BEGIN INFORMATION SUPPLIED
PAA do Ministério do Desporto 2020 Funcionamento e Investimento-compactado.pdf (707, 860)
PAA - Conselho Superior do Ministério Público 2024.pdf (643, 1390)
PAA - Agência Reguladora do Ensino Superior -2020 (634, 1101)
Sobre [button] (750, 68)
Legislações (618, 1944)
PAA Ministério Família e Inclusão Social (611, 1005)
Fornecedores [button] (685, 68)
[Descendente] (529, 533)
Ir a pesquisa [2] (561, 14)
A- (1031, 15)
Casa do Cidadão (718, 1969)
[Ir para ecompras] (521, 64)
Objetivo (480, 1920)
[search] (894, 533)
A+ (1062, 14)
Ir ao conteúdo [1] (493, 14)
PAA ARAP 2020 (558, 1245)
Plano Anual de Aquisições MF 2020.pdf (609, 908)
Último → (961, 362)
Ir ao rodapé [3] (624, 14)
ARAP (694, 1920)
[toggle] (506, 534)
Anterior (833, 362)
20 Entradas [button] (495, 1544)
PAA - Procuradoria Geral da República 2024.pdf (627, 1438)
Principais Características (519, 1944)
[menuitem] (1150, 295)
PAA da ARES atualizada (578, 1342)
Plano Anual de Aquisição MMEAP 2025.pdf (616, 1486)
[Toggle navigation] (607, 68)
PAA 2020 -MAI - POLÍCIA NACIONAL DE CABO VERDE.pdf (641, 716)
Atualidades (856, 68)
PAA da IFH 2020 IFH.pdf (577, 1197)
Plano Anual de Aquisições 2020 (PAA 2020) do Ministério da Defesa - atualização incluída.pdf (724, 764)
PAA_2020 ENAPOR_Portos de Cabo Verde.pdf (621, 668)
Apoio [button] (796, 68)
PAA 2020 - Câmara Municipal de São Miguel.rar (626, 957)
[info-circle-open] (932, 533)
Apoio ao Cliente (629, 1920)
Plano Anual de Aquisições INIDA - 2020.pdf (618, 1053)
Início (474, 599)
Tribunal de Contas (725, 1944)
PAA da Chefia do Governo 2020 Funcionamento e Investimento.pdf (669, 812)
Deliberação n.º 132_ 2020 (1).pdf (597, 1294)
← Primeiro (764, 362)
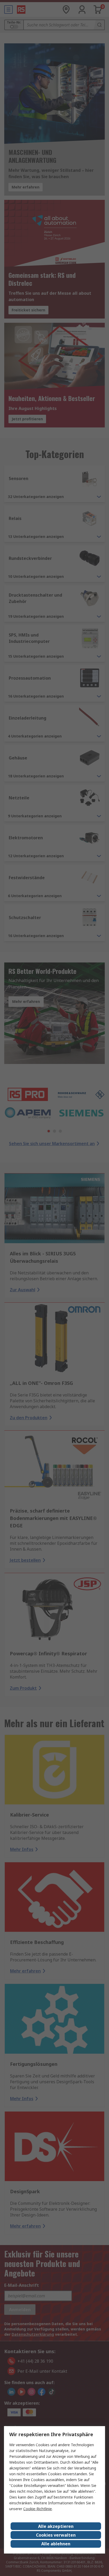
END INFORMATION SUPPLIED
Which lines in the data hold the string "Aquisições"? Copy each of them.

RESULT OF THIS TASK ▸
Plano Anual de Aquisições MF 2020.pdf (609, 908)
Plano Anual de Aquisições 2020 (PAA 2020) do Ministério da Defesa - atualização incluída.pdf (724, 764)
Plano Anual de Aquisições INIDA - 2020.pdf (618, 1053)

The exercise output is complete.